Wednesday, September 15, 2010

System Failure, Part II

- by Stacey Prince

A few months ago in a blog article entitled System Failure I wrote about some of the challenges facing transgender individuals, including transphobia and lack of access to appropriate services. I laid out how invalidation and discrimination experienced at the micro (family), meso (jobs, school) and macro levels (laws, lending institutions, insurance companies) contribute significantly to their emotional distress. A very concrete example of this is the incredible inaccessibility of gender reassignment surgery, which is explicitly excluded by many health insurance companies, yet prohibitively expensive to pay for out of pocket. Yet for many transgender clients, surgery and other gender confirming procedures are in my mind as medically necessary as is bypass surgery for an individual with severe heart disease, or insulin for a diabetic.

What I really want to focus on here is what TJP can do about it. What can we, as an organization espousing to integrate healing and liberation, contribute to the solution? How can we make this better? Do we work to reform existing systems ("sensitivity trainings" for hospitals and police officers, teaching clinical psychology graduate students and psychiatry residents how to work affirmatively with transgender clients, getting insurance to pay for SRS)? Instead of reform, do we work toward transformation, and what would transformation look like in this case--for example, can we envision and work toward a world in which regardless of their assigned-at-birth gender, pre- or post-operative status, or anything else, individuals can self-determine their gender identity, that identity does not have to fit within our convenient male/female binary, and it can change over time? In a world where that binary, and transphobia, do not exist, would gender reassignment surgery be readily available as a medically necessary procedure--or in some cases, would it not be necessary at all? Do we go for advocacy (the slow, tedious process of systemic change, whereby perhaps laws governing surgery, bullying, and discrimination are altered) or activism (sit-ins and demonstrations outside of insurance companies who deny services)?

EXERCISE TASKS |
1. Answer these questions from the blog post:
(a) At which three levels does the author say transgender individuals experience invalidation and discrimination?
(b) Which procedure does the author say many health insurance companies explicitly exclude?
(c) What does the author give as examples of activism?
2. List every example the blog post gives of working to reform existing systems.
3. Transcribe the blog post from "System Failure, Part" to "for a diabetic.".

DATA SHOWN |
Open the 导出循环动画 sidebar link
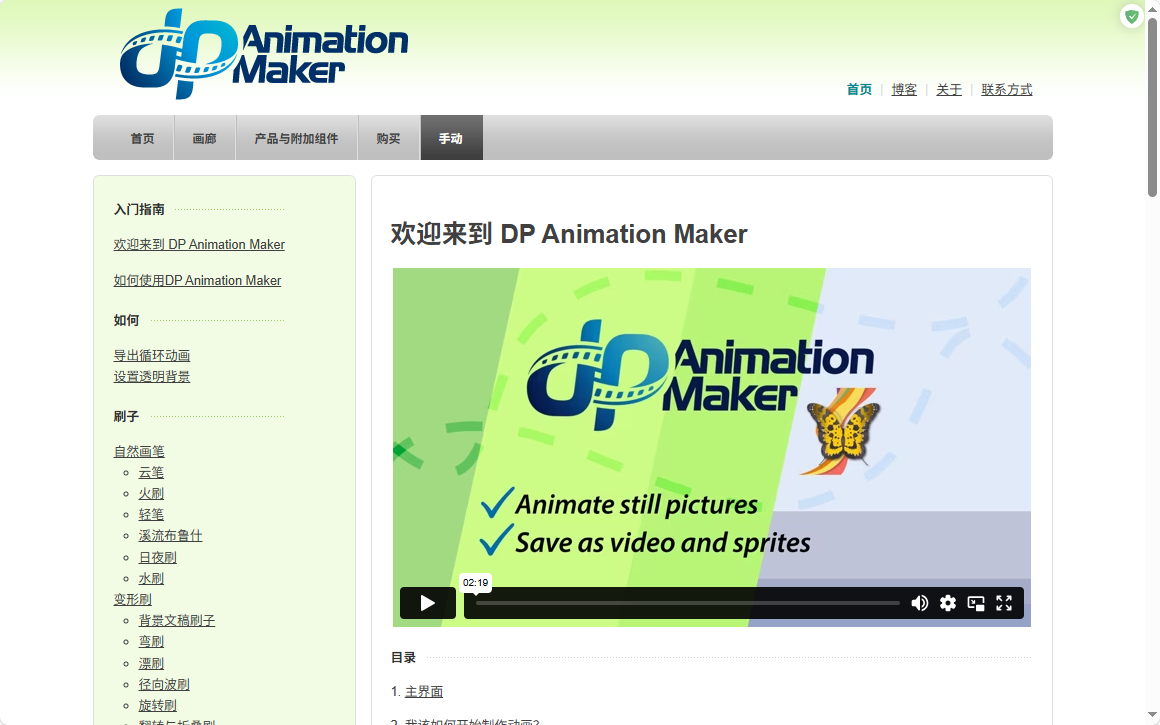Viewport: 1160px width, 725px height. (152, 356)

ANSWERS |
1.
(a) The micro level (family), the meso level (jobs, school) and the macro level (laws, lending institutions, insurance companies).
(b) Gender reassignment surgery.
(c) Sit-ins and demonstrations outside of insurance companies who deny services.

2.
- "Sensitivity trainings" for hospitals and police officers
- Teaching clinical psychology graduate students and psychiatry residents how to work affirmatively with transgender clients
- Getting insurance to pay for SRS

3.
System Failure, Part II

- by Stacey Prince

A few months ago in a blog article entitled System Failure I wrote about some of the challenges facing transgender individuals, including transphobia and lack of access to appropriate services. I laid out how invalidation and discrimination experienced at the micro (family), meso (jobs, school) and macro levels (laws, lending institutions, insurance companies) contribute significantly to their emotional distress. A very concrete example of this is the incredible inaccessibility of gender reassignment surgery, which is explicitly excluded by many health insurance companies, yet prohibitively expensive to pay for out of pocket. Yet for many transgender clients, surgery and other gender confirming procedures are in my mind as medically necessary as is bypass surgery for an individual with severe heart disease, or insulin for a diabetic.